Sure, it can be difficult to feel like smiling while getting your photo taken on a trip to renew your passport or license.
Although natural smiles that don’t exaggerate or hide facial features are allowed, the preferred passport photo is one with a completely neutral expression and both eyes open.
However, a new study has found that showcasing a big smile in an ID photo could make it easier to correctly identify you and even prevent identity fraud.
Researchers from the University of York conducted the study to examine how smiles in photos affect accurate identification.
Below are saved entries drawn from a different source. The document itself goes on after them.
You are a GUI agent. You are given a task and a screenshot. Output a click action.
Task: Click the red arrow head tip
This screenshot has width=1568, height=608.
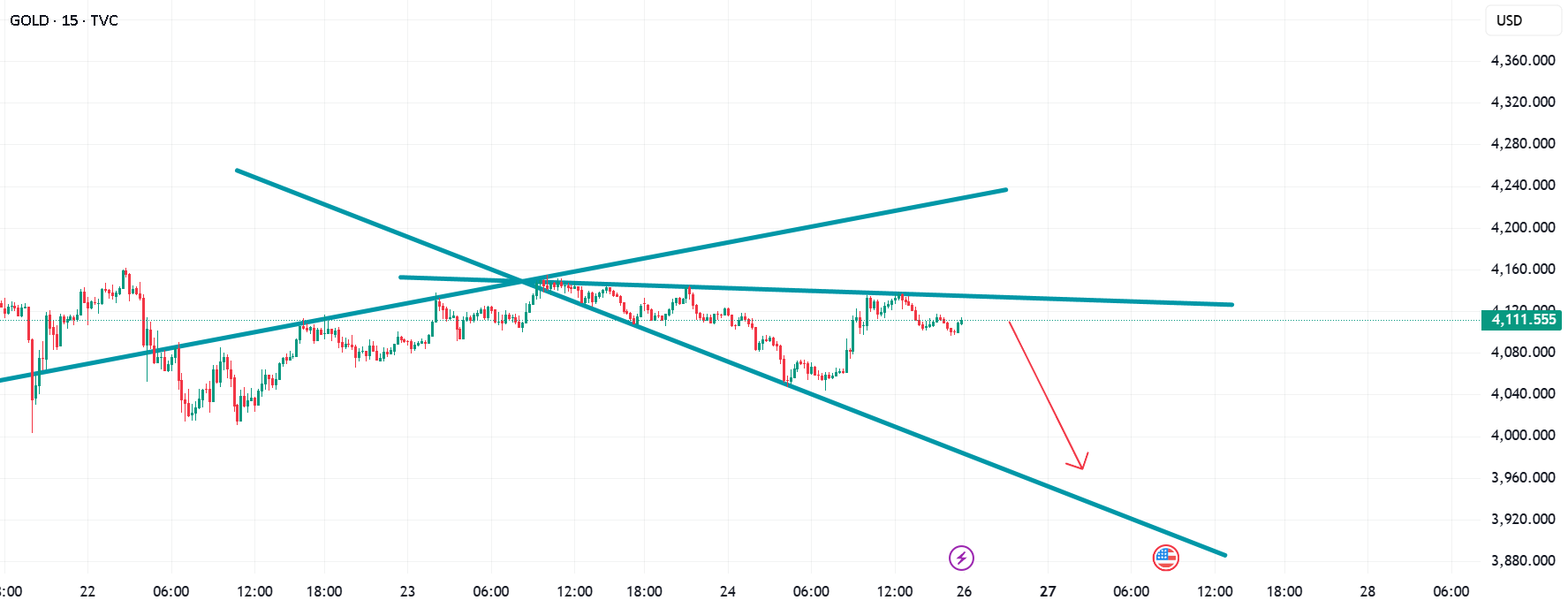click(x=1082, y=468)
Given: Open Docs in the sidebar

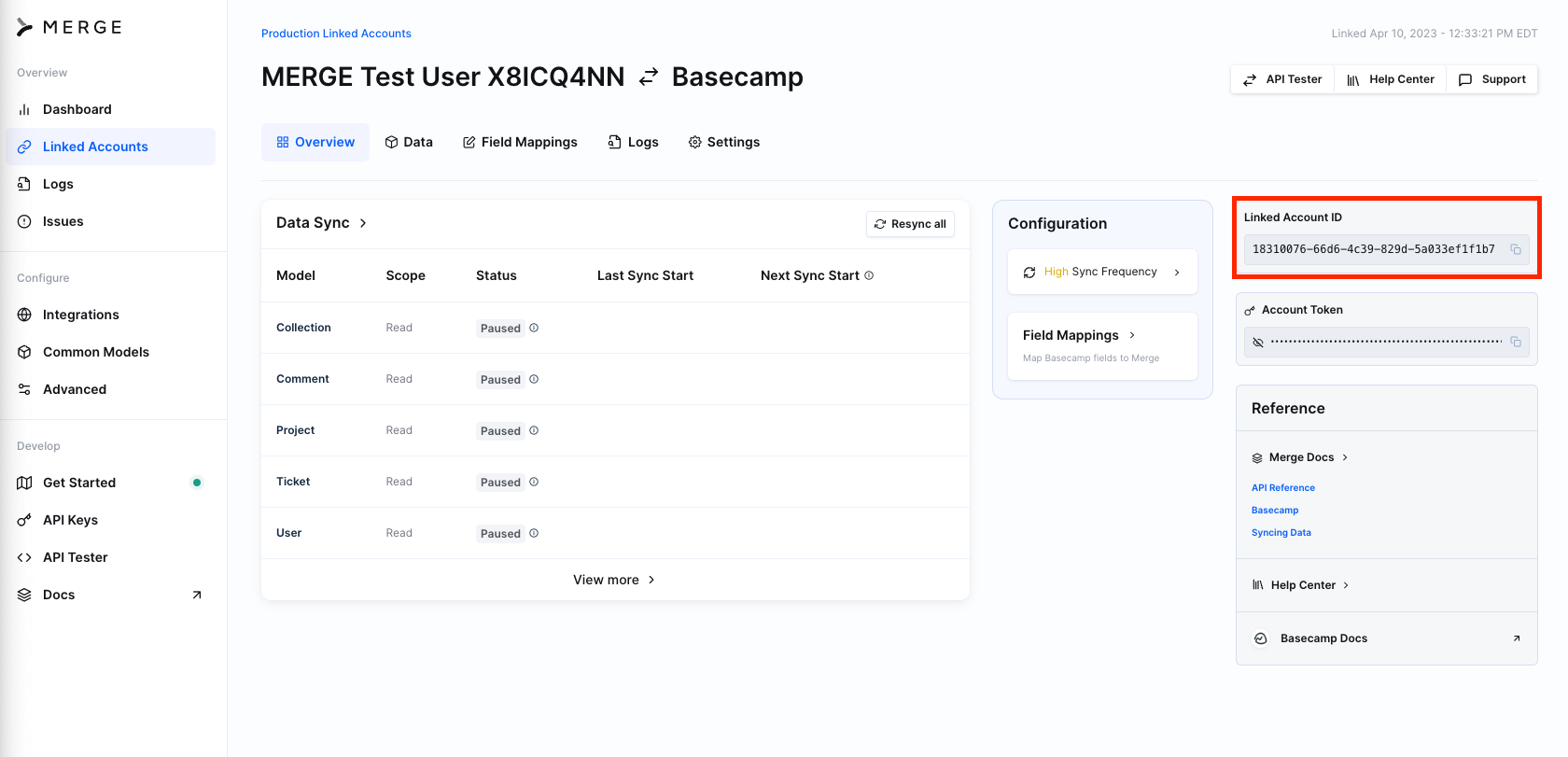Looking at the screenshot, I should [59, 595].
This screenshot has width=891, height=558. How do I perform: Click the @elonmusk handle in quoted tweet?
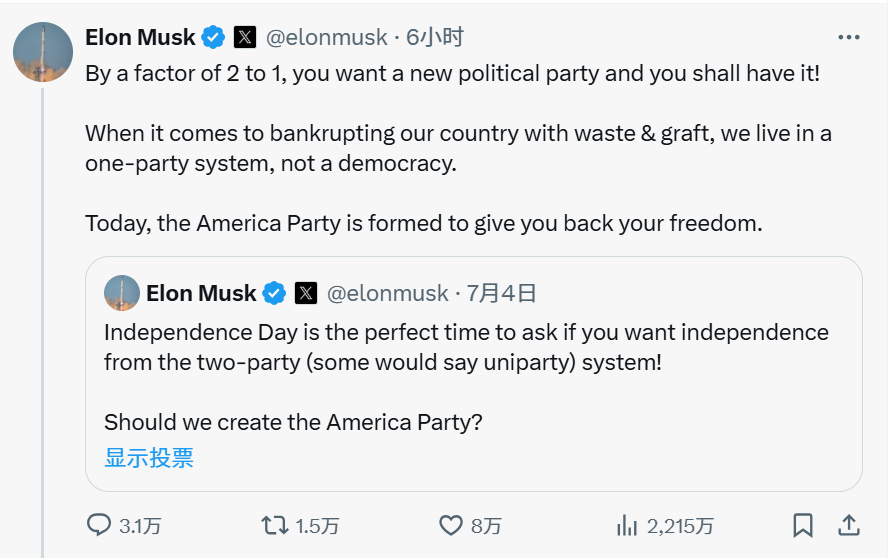[388, 293]
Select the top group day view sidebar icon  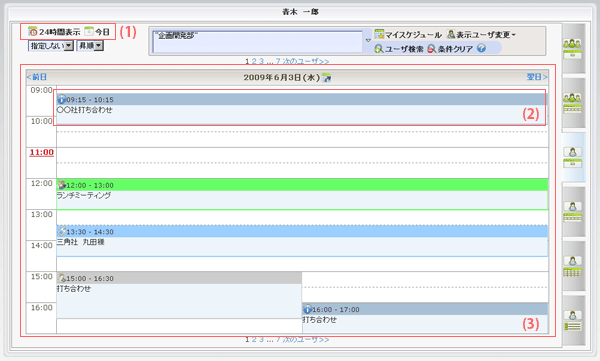point(572,49)
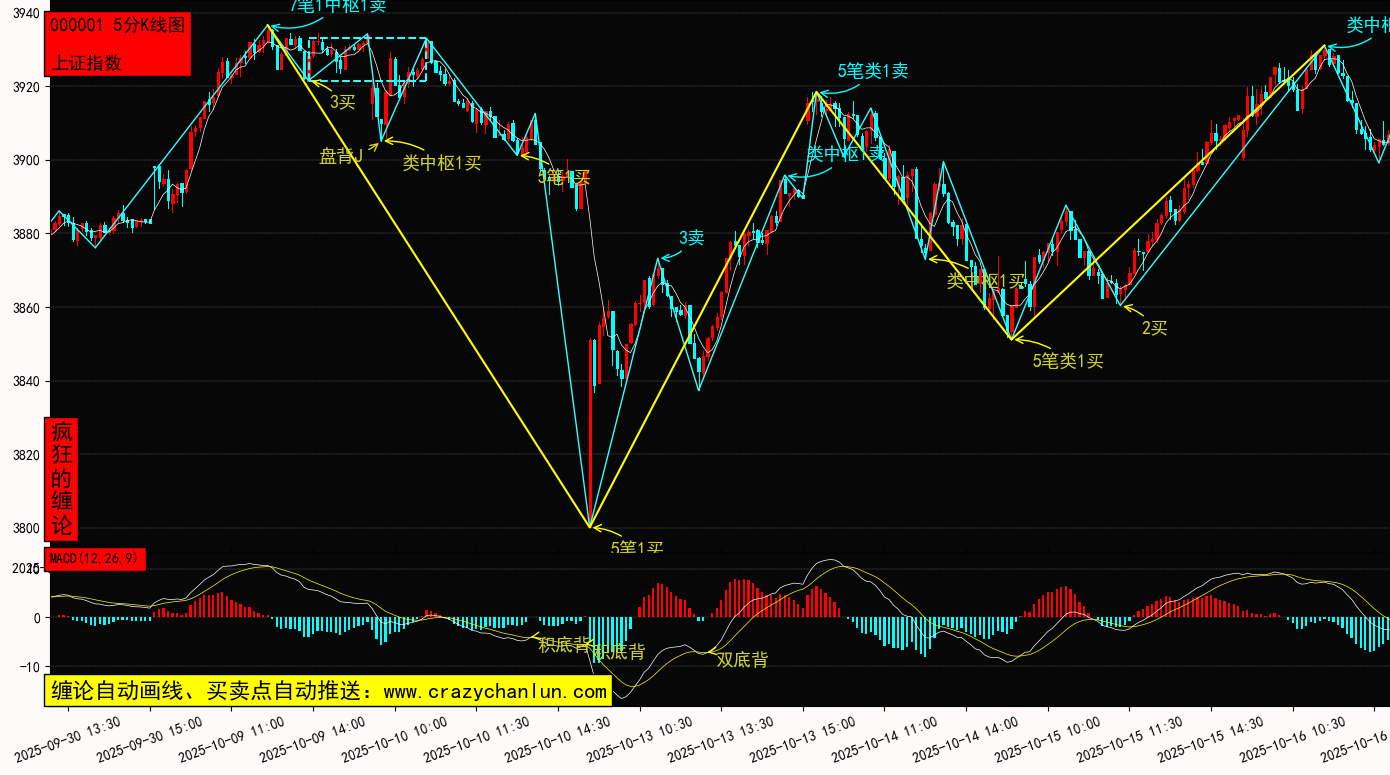
Task: Select the 3900 price level on y-axis
Action: 25,160
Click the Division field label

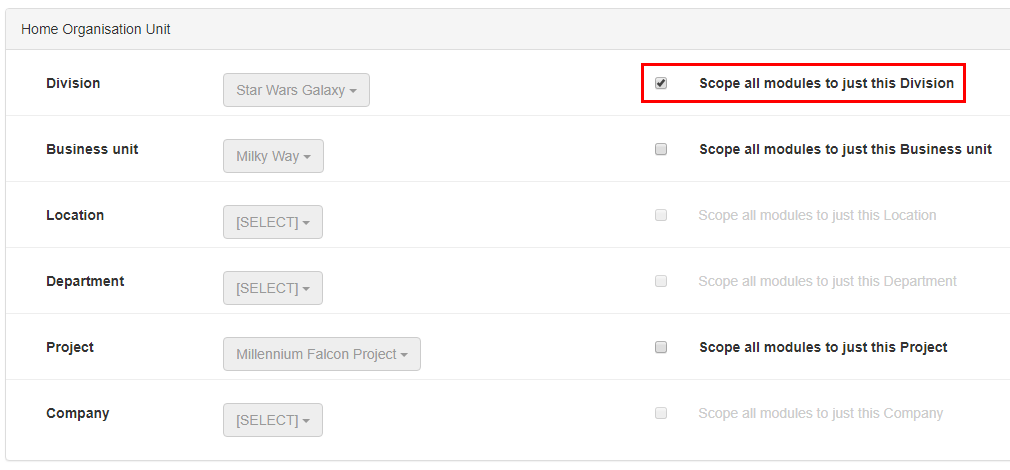click(x=73, y=83)
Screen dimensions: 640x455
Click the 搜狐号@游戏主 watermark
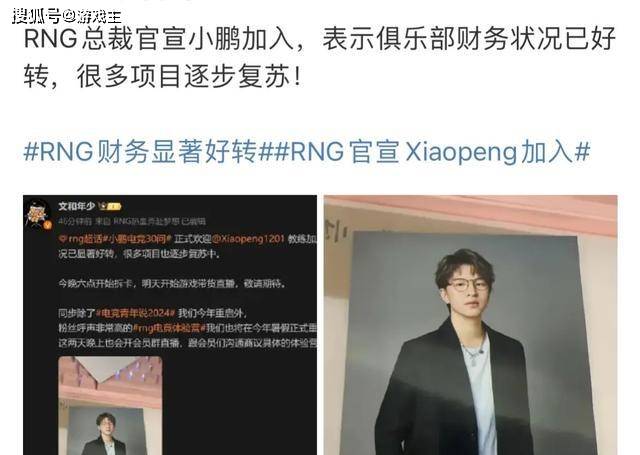67,16
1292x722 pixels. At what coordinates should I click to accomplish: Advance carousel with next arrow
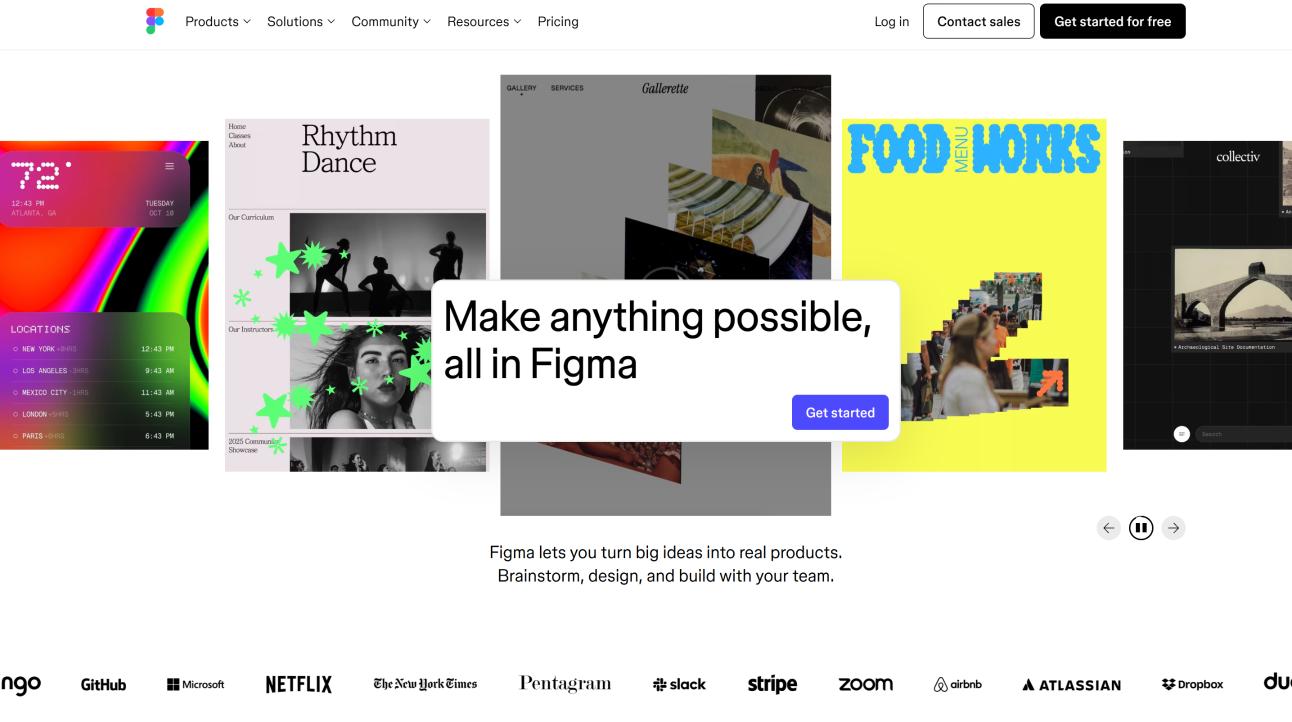click(1174, 528)
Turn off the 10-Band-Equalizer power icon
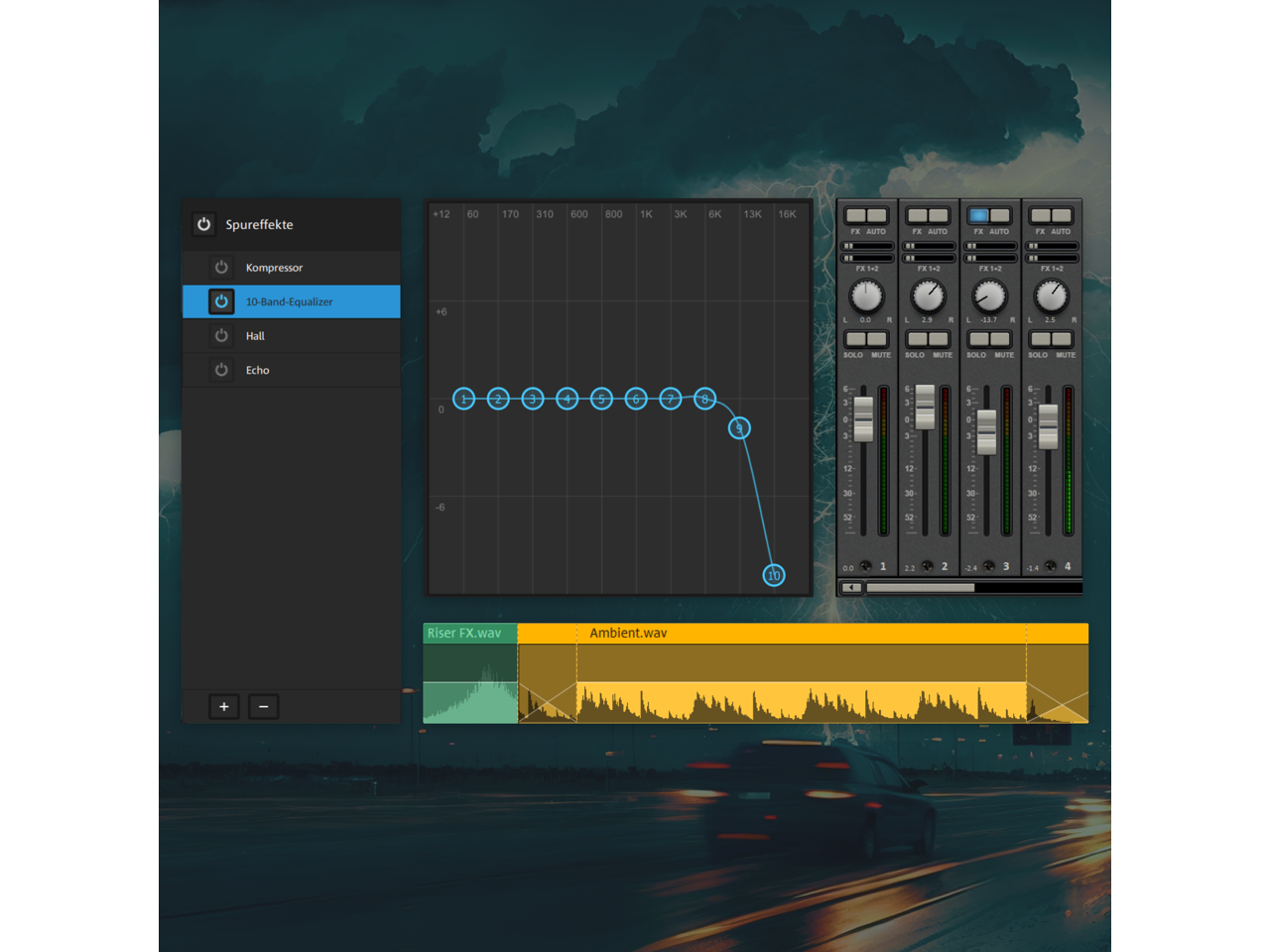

Previous research has shown a wide gap of human error in correctly matching a human face to a photo.
Even smartphones that have face unlocking capabilities can be tricked by face-morphing technology.
The researchers decided to test if smiles could make photo recognition easier with three different studies.
“Photo ID is a significant part of our lives and yet we know that the human brain has a hard time matching photos of people to other photos and matching photos with the real-life person,” said Mila Mileva. “Identity fraud is a real problem on many levels, so it is important that we do more research in this area to see how we can improve methods of identification.”
For two of the studies, 40 participants were given 60 images of neutral facial expressions and were asked to match the images to an open-mouth smiling face or a closed smiling face.
In the third study, 34 participants had to match photos of people with just the lower part of the face visible.
The researchers found that open-mouthed or wide smiles made matching photos easier in all three studies.
“Our research suggests that replacing the neutral expression we usually use when taking identification photographs with an open mouth smile, can make face matching an easier decision,” said Mileva. “As soon as there’s a mismatch in emotional expression – comparing a smiling and a neutral image for example – the matching accuracy drops substantially.”
Smiling in photos also made it easier for participants to identify people who looked alike but weren’t the same, which could be helpful in preventing future identity fraud.